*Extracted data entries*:
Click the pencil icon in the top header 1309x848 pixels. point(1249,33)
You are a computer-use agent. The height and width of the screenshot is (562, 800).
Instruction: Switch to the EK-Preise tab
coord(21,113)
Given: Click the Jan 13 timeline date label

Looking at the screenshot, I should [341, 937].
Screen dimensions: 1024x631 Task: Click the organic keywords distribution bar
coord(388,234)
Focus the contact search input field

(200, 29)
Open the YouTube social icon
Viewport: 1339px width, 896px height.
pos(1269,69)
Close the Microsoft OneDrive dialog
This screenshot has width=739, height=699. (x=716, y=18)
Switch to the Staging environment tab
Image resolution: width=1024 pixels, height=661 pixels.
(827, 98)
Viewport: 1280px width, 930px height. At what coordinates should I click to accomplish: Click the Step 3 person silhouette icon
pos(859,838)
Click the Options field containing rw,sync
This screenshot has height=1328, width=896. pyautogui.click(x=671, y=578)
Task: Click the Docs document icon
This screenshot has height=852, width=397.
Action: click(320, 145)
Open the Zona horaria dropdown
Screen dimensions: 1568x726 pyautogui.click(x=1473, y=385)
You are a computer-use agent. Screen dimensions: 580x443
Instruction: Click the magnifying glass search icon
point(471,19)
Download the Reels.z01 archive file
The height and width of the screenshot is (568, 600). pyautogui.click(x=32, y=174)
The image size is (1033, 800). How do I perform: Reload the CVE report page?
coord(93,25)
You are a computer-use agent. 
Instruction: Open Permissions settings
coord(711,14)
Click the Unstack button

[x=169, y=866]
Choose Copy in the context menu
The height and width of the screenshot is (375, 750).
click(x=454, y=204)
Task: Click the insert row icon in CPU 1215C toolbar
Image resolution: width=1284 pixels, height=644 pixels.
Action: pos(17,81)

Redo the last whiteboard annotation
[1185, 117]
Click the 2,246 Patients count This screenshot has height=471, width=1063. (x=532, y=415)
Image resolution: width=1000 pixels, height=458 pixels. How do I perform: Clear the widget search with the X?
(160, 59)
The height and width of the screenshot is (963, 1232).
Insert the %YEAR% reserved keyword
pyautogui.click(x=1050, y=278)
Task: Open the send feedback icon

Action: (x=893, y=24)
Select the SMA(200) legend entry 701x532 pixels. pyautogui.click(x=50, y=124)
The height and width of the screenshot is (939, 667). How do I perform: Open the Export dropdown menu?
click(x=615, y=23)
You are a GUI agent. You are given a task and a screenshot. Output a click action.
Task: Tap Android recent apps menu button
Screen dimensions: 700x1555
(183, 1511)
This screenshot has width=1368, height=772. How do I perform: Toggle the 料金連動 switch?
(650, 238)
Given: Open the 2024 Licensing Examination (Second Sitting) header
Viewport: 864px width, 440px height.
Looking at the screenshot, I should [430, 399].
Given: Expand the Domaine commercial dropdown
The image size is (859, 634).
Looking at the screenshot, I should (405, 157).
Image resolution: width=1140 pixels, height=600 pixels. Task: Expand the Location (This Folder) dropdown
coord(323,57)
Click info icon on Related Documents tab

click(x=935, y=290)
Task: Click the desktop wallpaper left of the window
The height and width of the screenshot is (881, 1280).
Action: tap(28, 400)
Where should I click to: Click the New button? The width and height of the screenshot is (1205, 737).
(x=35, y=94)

*WHAT IS EXPECTED*: Whatever the number of entries above, each one is to be copied exactly.

*RESPONSE AREA*:
Click the pencil icon in the top header 1309x848 pixels. point(1249,33)
You are a computer-use agent. The height and width of the screenshot is (562, 800).
Instruction: Switch to the EK-Preise tab
coord(21,113)
Given: Click the Jan 13 timeline date label

Looking at the screenshot, I should [341, 937].
Screen dimensions: 1024x631 Task: Click the organic keywords distribution bar
coord(388,234)
Focus the contact search input field

(200, 29)
Open the YouTube social icon
Viewport: 1339px width, 896px height.
pos(1269,69)
Close the Microsoft OneDrive dialog
This screenshot has width=739, height=699. (x=716, y=18)
Switch to the Staging environment tab
Image resolution: width=1024 pixels, height=661 pixels.
(827, 98)
Viewport: 1280px width, 930px height. At what coordinates should I click to accomplish: Click the Step 3 person silhouette icon
pos(859,838)
Click the Options field containing rw,sync
This screenshot has height=1328, width=896. pyautogui.click(x=671, y=578)
Task: Click the Docs document icon
This screenshot has height=852, width=397.
Action: click(320, 145)
Open the Zona horaria dropdown
Screen dimensions: 1568x726 pyautogui.click(x=1473, y=385)
You are a computer-use agent. Screen dimensions: 580x443
Instruction: Click the magnifying glass search icon
point(471,19)
Download the Reels.z01 archive file
The height and width of the screenshot is (568, 600). pyautogui.click(x=32, y=174)
The image size is (1033, 800). How do I perform: Reload the CVE report page?
coord(93,25)
You are a computer-use agent. 
Instruction: Open Permissions settings
coord(711,14)
Click the Unstack button

[x=169, y=866]
Choose Copy in the context menu
The height and width of the screenshot is (375, 750).
click(x=454, y=204)
Task: Click the insert row icon in CPU 1215C toolbar
Image resolution: width=1284 pixels, height=644 pixels.
Action: pos(17,81)

Redo the last whiteboard annotation
[1185, 117]
Click the 2,246 Patients count This screenshot has height=471, width=1063. (x=532, y=415)
Image resolution: width=1000 pixels, height=458 pixels. How do I perform: Clear the widget search with the X?
(160, 59)
The height and width of the screenshot is (963, 1232).
Insert the %YEAR% reserved keyword
pyautogui.click(x=1050, y=278)
Task: Open the send feedback icon

Action: (x=893, y=24)
Select the SMA(200) legend entry 701x532 pixels. pyautogui.click(x=50, y=124)
The height and width of the screenshot is (939, 667). How do I perform: Open the Export dropdown menu?
click(x=615, y=23)
You are a GUI agent. You are given a task and a screenshot. Output a click action.
Task: Tap Android recent apps menu button
Screen dimensions: 700x1555
(183, 1511)
This screenshot has width=1368, height=772. How do I perform: Toggle the 料金連動 switch?
(650, 238)
Given: Open the 2024 Licensing Examination (Second Sitting) header
Viewport: 864px width, 440px height.
Looking at the screenshot, I should [430, 399].
Given: Expand the Domaine commercial dropdown
The image size is (859, 634).
Looking at the screenshot, I should (405, 157).
Image resolution: width=1140 pixels, height=600 pixels. Task: Expand the Location (This Folder) dropdown
coord(323,57)
Click info icon on Related Documents tab

click(x=935, y=290)
Task: Click the desktop wallpaper left of the window
The height and width of the screenshot is (881, 1280).
Action: tap(28, 400)
Where should I click to: Click the New button? The width and height of the screenshot is (1205, 737).
(x=35, y=94)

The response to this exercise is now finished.